Meta Ireland fined €390m for GDPR breaches

The fines follow inquiries into two complaints made on 25th May 2018 about Facebook and Instagram services, with the first made by an Austrian data subject relating to Facebook and the second from Belgium and referring to Instagram.

Meta Ireland had changed its terms of service prior to that date, changing the legal basis for processing personal data from the consent of users to processing their personal data to deliver Facebook’s and Instagram’s services to a ‘contract’ legal basis for most processing operations.

Users were informed that they had to accept the terms of service to continue using Facebook and Instagram following the introduction of the GDPR.

However, the complainants in the two cases brought before the DPC argued that Meta Ireland was still looking to rely on consent to provide a lawful basis for its processing of users’ data.

Meta has rejected the claims that its approaches to data processing contravene GDPR, and has said it intends to appeal the ruling and fine issued by the DPC.

The DPC determined that the legal basis relied on by Meta was not clearly outline to users, which meant that there was “insufficient clarity” on how personal data was being processed and therefore contravened the GDPR.

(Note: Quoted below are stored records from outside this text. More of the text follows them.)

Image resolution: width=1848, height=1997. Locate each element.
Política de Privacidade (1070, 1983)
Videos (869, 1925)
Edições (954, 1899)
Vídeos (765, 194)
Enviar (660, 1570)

Therefore, the DPC decided that Meta Ireland was not entitled to rely on a contract legal basis in the delivery of behavioural advertising as part of its Facebook and Instagram services.

That decision meant that the processing of users’ data, in purported reliance on the contract legal basis, contravened Article 6 of the GDPR.

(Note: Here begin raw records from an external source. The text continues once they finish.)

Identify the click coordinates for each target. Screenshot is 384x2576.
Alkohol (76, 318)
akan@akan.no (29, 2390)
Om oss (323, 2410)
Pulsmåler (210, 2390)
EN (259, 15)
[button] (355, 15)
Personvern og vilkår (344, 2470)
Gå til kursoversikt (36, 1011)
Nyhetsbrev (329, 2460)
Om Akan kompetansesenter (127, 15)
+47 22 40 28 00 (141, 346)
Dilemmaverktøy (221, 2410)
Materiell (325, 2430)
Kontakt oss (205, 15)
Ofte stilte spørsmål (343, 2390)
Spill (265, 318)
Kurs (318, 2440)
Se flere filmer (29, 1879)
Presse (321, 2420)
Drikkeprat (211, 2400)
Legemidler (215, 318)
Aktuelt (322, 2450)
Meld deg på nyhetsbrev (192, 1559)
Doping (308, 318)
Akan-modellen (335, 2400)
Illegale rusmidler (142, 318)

The DPC decided to fine Meta Ireland €210m for breaches of the GDPR relating to Facebook and €180m for breaches involving Instagram.

Meta Ireland was also ordered to ensure its data processing operations were GDPR compliant within three months.

The DPC will also take on a fresh investigation into all of Facebook and Instagram’s data processing and examining special categories of personal data that may or may not be processed in the context of those operations.

The decision follows a recent case in the US where Meta decided to settle a $750m lawsuit related to the Cambridge Analytica scandal.

Meta said in a statement posted online: “We strongly believe our approach respects GDPR, and we’re therefore disappointed by these decisions and intend to appeal both the substance of the rulings and the fines. 

“There has also been inaccurate speculation and misreporting on what these decisions mean. We want to reassure users and businesses that they can continue to benefit from personalised advertising across the EU through Meta’s platforms.”

Meta said there was a lack of regulatory clarity on this issue, with the debate about which legal base to use for data processing currently being discussed in EU courts, and added that it believed it fully complied with GDPR by relying on contractual necessity for behavioural adverts. 

The statement from Meta added: “Given that regulators themselves disagreed with each other on this issue up until the final stage of these processes in December, it is hard to understand how we can be criticised for the approach we have taken to date, and therefore we also plan to challenge the size of the fines imposed.”